Gil acabara de gravar um disco que já chegava às lojas datado, para as ideias que ele ruminava. Louvação, o LP, base do seu espetáculo no Recife, já não satisfazia mais o que pretendia para a música popular brasileira. O mesmo Gilberto Gil que participara da passeata contra a guitarra elétrica em junho de 1966, agora se rendia à impossibilidade de ignorar a Jovem Guarda, os Beatles, e a guitarra elétrica, ou seja, o rock and roll.

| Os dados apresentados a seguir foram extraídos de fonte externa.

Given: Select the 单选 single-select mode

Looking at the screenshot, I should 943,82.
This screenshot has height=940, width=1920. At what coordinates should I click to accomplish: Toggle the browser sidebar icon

O baiano declarou que entre as influências que sofreu, depois de Luiz Gonzaga, João Gilberto, o iê-iê-iê era a mais recente: “E realmente impossível alguém viver no mundo em que vivemos, sem sofrer a influência da cultura de massa. O iê-iê-iê é, indiscutivelmente, é uma força atuante sobre todo mundo. Não fiquei imune”.
BAIÃO COM IÊ-IÊ-IÊ
Pouco antes de encerrar a temporada no TPN, Gilberto Gil concedeu uma entrevista à repórter Penha Guimarães, do Jornal do Commercio. Na verdade, mais um depoimento, em que Gil delineia os caminhos musicais que pretendia seguir. Abaixo a transcrição da matéria, intitulada Depoimento Musical de um Viramundo:
“Eu canto com vontade porque pra mim a melhor medida ainda é o homem. Não é a morte é a vida”. Esta é a mensagem que Gilberto Gil veio trazer aos recifenses através do seu espetáculo Viramundo. Para Gil, a música é o seu gesto mais profundo, situando-se como um compositor da vanguarda, ele busca através do seu meio de expressão, um quebrar das coisas desnecessárias. Procurar virar o mundo, pois assim não o satisfaz.
“Não quero cantar o amor antes que o amor acabe, mas para que ele nunca acabe”. Quanto às possíveis influências do iê-iê-iê na música brasileira, Gil acha que ainda não está havendo, mas ela ocorrerá em virtude de uma deflagração, ou seja, de uma exigência. Segue-se uma longa explanção do baiano:
“O iê-iê-iê significa o processo de estagnação do processo cultural de uma civilização. Causando um caos que é processado pelos Beatles, e nós por uma estagnação de desenvolvimento, o caos do terceiro mundo. Se esta influência ainda não se deu foi em virtude de termos formas tão intensas quanto o iê-iê-iê, que é o nosso baião. Mas não esqueçamos que o som das guitarras estão pelas ruas, os cabeludos histéricos andam pelas ruas, e o condicionamento, seja psicológico, seja social, é uma expectativa nova que coloca os autores num impasse. Diante deste condicionamento social do público, os autores serão obrigados, forçosamente, pela expectativa, a orientarem sua atividade artística levando em conta o significado do iê-iê-iê. Tendo que deixar de lado a bandeira da purificação, porque a boa influência, ela é válida. Daí já orientar-me dentro desta nova
linha, sem colocar de lado as raízes fundamentais da nossa cultura, mas considerando o fator iê-iê-iê.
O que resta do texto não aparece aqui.